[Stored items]
::::::::

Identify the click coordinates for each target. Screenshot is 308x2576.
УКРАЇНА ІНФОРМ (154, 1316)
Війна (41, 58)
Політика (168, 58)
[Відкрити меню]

::::::::

■ GOAL OF THE EXERCISE ■
Each line above must be output exactly as it stands.

■ ANSWER TO THE EXERCISE ■
Identify the click coordinates for each target. Screenshot is 308x2576.
УКРАЇНА ІНФОРМ (154, 1316)
Війна (41, 58)
Політика (168, 58)
[Відкрити меню]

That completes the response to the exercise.